→ **Exercise requirements**
The required lines are those that contain "Marketing"; pull them out of the data and copy them.

- - -

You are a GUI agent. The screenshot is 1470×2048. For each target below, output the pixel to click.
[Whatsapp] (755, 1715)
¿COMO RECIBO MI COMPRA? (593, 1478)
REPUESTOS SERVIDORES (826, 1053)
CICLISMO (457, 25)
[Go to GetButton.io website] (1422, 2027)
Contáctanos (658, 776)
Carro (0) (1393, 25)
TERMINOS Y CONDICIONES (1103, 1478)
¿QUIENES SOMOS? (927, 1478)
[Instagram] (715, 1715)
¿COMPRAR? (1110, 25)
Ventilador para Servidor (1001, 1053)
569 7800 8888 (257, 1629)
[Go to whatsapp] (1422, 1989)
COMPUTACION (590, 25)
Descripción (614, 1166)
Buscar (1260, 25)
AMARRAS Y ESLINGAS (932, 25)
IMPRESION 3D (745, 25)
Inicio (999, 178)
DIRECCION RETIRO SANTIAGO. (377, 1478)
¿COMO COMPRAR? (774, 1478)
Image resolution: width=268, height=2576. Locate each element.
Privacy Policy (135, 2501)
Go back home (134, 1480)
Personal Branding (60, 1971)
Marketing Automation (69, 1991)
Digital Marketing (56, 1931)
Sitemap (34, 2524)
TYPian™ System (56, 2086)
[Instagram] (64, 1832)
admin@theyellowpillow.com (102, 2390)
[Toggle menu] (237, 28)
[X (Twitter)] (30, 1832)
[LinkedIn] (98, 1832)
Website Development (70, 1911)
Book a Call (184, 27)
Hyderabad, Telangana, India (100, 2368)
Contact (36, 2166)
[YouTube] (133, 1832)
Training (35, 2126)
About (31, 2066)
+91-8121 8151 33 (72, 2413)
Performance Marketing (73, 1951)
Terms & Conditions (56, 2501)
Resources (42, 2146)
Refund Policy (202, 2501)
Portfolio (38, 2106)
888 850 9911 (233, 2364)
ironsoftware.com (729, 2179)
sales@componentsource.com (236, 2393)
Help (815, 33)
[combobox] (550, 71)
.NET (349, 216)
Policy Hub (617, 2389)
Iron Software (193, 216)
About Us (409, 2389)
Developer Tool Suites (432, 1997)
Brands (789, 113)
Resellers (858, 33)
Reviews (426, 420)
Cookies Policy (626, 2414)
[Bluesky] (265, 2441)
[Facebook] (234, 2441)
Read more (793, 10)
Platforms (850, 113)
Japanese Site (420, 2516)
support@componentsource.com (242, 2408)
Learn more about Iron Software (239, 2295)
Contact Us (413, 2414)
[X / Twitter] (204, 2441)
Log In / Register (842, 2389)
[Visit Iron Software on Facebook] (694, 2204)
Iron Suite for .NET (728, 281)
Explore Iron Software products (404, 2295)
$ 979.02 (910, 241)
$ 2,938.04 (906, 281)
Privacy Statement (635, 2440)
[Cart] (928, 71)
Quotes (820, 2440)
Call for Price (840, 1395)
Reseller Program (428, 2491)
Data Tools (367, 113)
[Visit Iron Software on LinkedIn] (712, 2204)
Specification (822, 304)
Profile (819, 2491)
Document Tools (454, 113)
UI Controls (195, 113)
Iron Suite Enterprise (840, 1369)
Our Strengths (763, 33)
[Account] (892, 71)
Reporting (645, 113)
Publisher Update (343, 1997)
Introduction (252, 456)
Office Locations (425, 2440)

- - -

→ **Exercise response**
Marketing Automation (69, 1991)
Digital Marketing (56, 1931)
Performance Marketing (73, 1951)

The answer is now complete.